Documentation
¶
Overview ¶
internal/normalize/doc.go
Package normalize implements Aether's internal normalization pipeline.
Normalization is the process of taking heterogeneous, source-specific structures (search results, extracted articles, feeds, entities, API responses) and converting them into a single, LLM-ready document model (internal/model.Document).
High-level goals:
- Present a stable, source-agnostic schema to the public aether package.
- Encode rich structure (sections, metadata, provenance) in a form that is easy for large language models to consume.
- Support both JSON and TOON serialization from the same canonical model.
- Allow multiple input types (SearchResult, Article, Feed, Entity) to be merged into one normalized document when appropriate.

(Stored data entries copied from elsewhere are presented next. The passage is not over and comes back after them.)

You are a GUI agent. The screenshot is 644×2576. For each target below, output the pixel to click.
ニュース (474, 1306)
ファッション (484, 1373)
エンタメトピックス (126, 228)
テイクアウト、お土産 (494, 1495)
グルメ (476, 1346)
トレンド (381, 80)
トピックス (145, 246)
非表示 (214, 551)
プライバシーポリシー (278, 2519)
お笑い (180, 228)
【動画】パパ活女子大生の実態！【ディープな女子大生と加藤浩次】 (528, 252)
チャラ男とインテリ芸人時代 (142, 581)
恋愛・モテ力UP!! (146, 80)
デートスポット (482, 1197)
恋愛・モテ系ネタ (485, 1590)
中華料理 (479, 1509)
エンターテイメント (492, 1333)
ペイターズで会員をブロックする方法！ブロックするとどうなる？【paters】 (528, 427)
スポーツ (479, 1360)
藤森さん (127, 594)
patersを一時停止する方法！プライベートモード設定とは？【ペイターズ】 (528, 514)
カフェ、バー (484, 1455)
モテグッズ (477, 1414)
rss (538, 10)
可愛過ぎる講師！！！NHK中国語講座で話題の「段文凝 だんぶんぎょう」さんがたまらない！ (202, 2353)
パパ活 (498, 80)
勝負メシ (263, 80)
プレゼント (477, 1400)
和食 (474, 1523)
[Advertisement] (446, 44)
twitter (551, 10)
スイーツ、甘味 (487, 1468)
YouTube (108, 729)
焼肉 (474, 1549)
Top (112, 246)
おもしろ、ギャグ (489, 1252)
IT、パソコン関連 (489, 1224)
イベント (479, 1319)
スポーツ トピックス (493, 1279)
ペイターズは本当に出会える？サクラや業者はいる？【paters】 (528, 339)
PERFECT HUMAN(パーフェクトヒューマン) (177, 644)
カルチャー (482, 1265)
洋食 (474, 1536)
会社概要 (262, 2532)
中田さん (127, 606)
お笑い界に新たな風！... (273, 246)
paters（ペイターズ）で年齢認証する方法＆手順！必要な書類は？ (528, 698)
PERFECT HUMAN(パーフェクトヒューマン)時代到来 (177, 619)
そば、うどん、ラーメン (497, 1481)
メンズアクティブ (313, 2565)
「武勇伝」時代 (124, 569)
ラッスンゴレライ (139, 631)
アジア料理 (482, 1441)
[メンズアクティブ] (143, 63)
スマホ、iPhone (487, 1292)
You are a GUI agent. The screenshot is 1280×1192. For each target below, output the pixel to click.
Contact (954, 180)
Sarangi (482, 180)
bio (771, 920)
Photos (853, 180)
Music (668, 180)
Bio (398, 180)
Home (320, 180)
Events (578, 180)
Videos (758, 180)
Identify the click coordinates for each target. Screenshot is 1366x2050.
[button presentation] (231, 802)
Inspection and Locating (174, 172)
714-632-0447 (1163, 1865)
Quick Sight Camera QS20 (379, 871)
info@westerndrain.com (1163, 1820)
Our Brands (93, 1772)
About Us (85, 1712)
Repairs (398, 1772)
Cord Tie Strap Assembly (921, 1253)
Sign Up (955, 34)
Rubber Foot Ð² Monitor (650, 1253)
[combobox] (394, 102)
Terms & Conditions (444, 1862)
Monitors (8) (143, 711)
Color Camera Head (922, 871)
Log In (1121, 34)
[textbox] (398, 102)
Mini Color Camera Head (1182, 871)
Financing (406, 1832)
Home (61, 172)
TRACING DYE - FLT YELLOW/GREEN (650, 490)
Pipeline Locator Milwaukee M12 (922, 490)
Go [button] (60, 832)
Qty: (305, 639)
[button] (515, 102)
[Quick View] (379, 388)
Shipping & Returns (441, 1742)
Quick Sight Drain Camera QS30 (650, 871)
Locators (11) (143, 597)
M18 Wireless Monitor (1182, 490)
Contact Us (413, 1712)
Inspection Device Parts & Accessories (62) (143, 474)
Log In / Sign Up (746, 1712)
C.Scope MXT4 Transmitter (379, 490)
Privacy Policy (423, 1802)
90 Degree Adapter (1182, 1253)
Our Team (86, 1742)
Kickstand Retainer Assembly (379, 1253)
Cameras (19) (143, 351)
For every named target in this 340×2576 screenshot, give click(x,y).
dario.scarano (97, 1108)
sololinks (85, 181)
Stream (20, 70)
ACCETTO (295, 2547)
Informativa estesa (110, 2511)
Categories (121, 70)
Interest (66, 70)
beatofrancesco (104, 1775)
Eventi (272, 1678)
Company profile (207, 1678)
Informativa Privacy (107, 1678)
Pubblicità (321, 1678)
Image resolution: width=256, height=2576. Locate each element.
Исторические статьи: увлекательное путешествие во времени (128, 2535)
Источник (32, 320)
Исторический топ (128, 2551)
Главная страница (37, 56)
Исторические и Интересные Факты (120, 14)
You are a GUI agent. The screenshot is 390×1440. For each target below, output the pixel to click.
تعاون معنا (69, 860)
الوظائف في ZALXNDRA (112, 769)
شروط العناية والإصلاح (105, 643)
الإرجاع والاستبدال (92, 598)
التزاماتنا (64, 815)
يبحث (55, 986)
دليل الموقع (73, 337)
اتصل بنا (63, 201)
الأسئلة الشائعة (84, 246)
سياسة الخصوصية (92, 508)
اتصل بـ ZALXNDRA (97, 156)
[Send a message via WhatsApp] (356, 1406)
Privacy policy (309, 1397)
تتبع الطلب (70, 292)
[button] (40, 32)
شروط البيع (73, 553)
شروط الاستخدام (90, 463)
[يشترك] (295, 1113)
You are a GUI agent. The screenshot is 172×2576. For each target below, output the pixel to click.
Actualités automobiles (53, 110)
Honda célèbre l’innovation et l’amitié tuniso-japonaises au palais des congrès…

- Provide clear extension points for future plugins and transforms.
Directory layout:
normalize.go
Orchestrates the main normalization pipeline. Entry points here
accept high-level types such as aether.SearchResult and delegate
to schema-specific normalizers.
merge.go
Contains logic for merging multiple normalized views (e.g. a primary
search document plus article details plus feed items) into a single
internal/model.Document instance.
schema_search.go
Normalizes aether.SearchResult and its SearchDocument into the
canonical document model. This is the main path used when callers
ask Aether to normalize search results.
schema_article.go
Normalizes Article structures from the readability/extractText
subsystem into one or more body sections within a Document.
schema_feed.go
Normalizes Feed and feed items (RSS/Atom) into sections with
a "feed_item" role, preserving links, timestamps, and titles.
schema_entity.go
Reserved for entity- and API-centric normalization (e.g. OpenAPI
responses, Wikidata, or future structured entities). This allows
Aether to represent non-article data in a consistent format.
util.go
Shared helper functions such as whitespace normalization, safe
metadata mapping, excerpt generation, and role constants.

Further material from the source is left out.